## Problem
Return every entry exactly, except for any pictures.

## Excerpted records
============
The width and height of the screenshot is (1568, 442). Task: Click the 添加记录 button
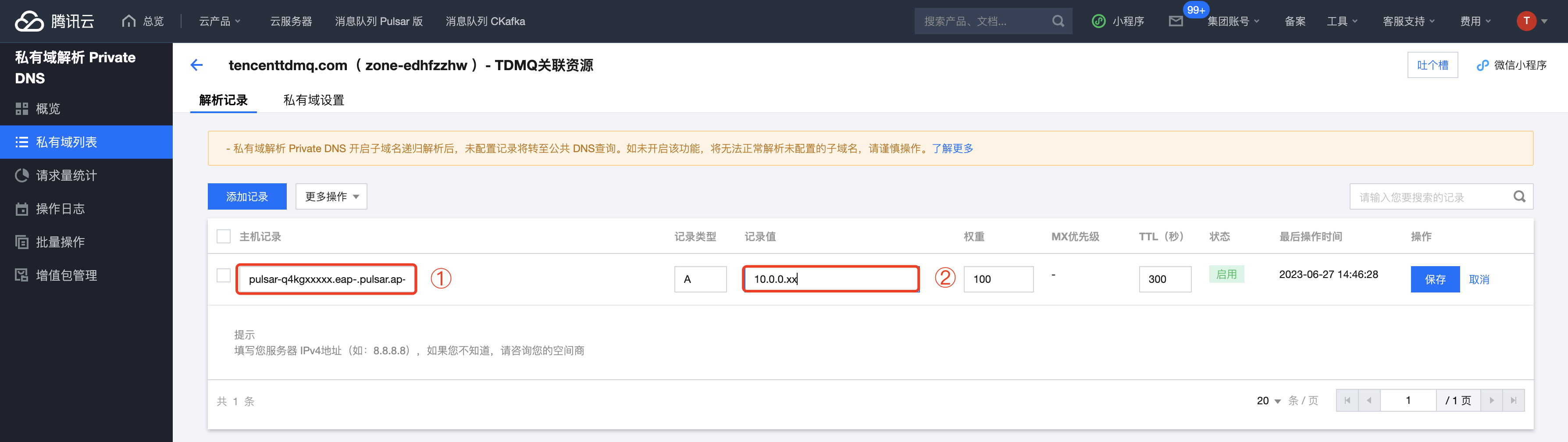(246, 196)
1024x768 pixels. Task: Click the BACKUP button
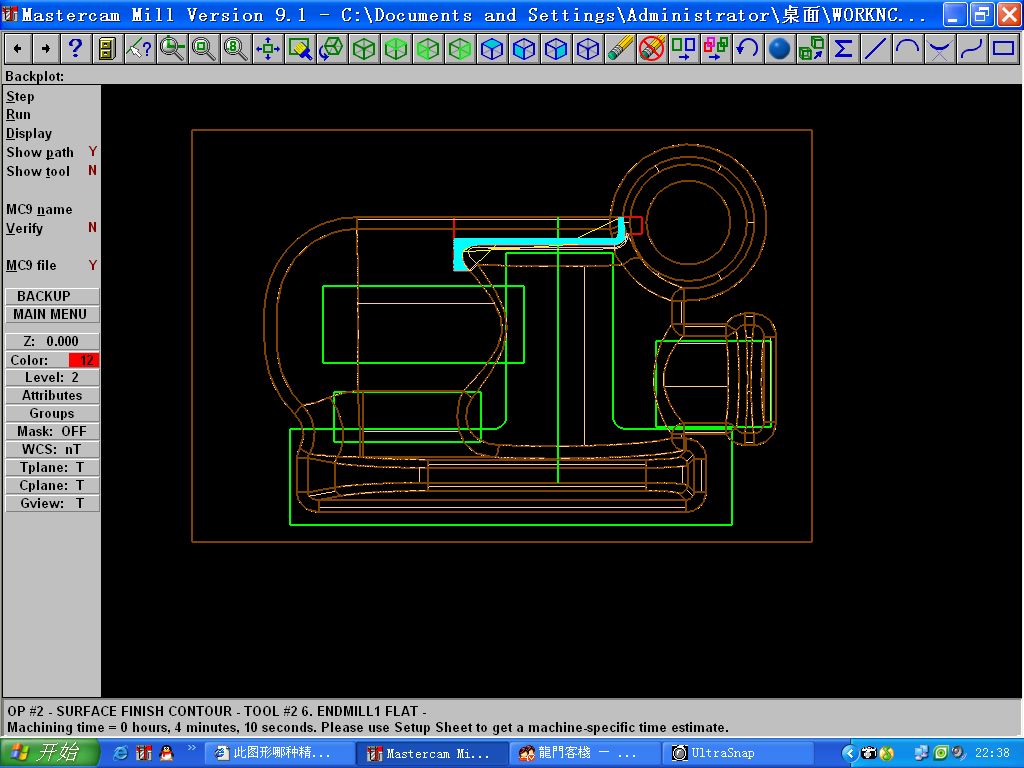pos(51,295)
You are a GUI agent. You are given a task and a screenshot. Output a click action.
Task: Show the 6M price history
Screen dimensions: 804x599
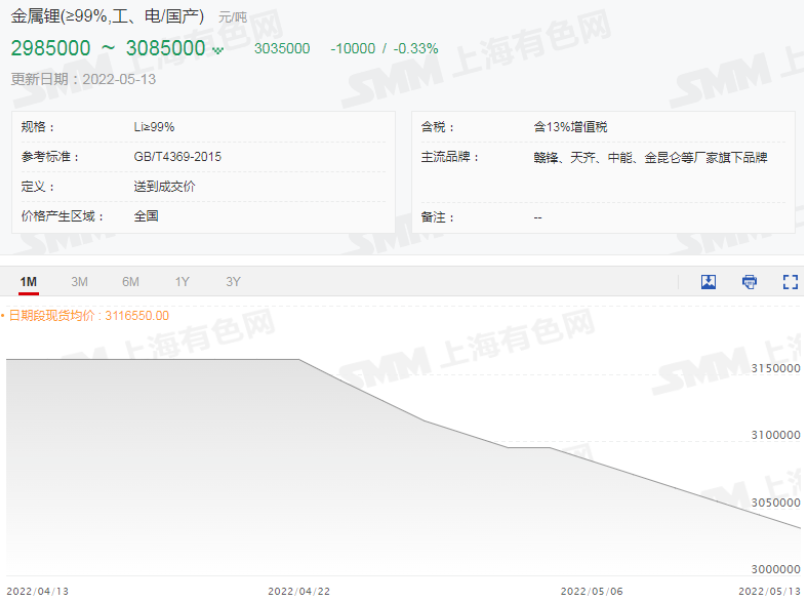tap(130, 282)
============
## Response area
The width and height of the screenshot is (1568, 442). Task: Click the 添加记录 button
(246, 196)
1024x768 pixels. Task: Click the BACKUP button
pos(51,295)
You are a GUI agent. You are given a task and a screenshot. Output a click action.
Task: Show the 6M price history
Screen dimensions: 804x599
tap(130, 282)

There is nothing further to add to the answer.